Niye insanlar kendinin olmayan bir tomar para görse , içi para dolu açık kasa görse hırsızlığa düşmekten korkarım demiyor da, hoşa giden bir kadın görse zinaya düşmekten korkarım falan diyor. İkisinin de çözümü Allah korkusu. Bilinçli dini inanç.
Tatillerimizde plaj kıyafetlerimizle güneşlenirken,denizde yüzerken, havuza atlarken , grup arkadaşlarımızla falan fotoğraflarımız da vardır. Dijital fotoğraf makinasıyla , video ile istemediğin kadar çekersin. Bunda da hiçbir mahzur görmüyorum.
Benimde biraz keskin yazmamım sebebi , bazen aşırı olmamım sebebi eski bedevi hallerime duyduğum sinirdir. Hala bu siniri üzerimden atamıyorum. Muhafazakar ortamlarda yetişmiş bazı kız ve erkeklerde de bu vardır.
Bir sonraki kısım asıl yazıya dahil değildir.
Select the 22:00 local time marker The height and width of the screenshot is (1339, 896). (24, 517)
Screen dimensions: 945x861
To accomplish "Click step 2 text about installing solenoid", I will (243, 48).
Sonuçta ben bedevi hurafelerini hayatımdan çıkardım. Sünnet adı verilen , arap yahudi örflerini hayatımdan çıkardım. Şirk olan şefaat inancından kurtuldum. Bu aşırı kilolu bir insanın kilo verip ideal kiloya inmesi gibi bir olay.
Bu örflerin dine yararı yok, tam tersine insanı dinden uzaklaştırıcı etkisi var. Türkiyedeki problem bilinçli, Kur’ani bir dini anlayışın topluma verilmemesidir. Gelenekçi anlayış ta toplum içinde luzumsuz gerginliklere , şüphelere yol açmakta ve bir çok insanın dine soğuk bakmasına ve uzaklaşmasına sebeb olmaktadır. Ayrıca halkın din üzerinden siyaseten, iktisaden vb. sömürülmesine yol açmaktadır.
Ayrıca memuriyette , iyi bir üniversite bitirdiğim için bunu çekemeyen, kompleksi aşırı sağ bazı tiplerin yarattığı sıkıntılara uğradım. Bunun için Aktif haberde Yusuf Gezgin adlı yazarın memleketin iyi eğitim almış , düzgün bürokrasisine karşı Kara cahil halkı bunlar kripto yahudidir. vb
Bürokrasi ve askere karşı kışkırtmasına gıcık oluyorum.
Ben biraz sinirli bir adamım. Ne isaya ne Musaya yaranabiliyorum. Bir laf söylüyorum laik oluyorum, bir laf söylüyorum AKP li oluyorum. Ben sadece doğru bildiğimi söylüyorum. Ama kategorize ediliyorum.
Çok uzun oldu ama beni biraz olsun anlamışsındır sanırım.
__________________ Allah Aklını kullanmayanların üzerine pislik yağdırır.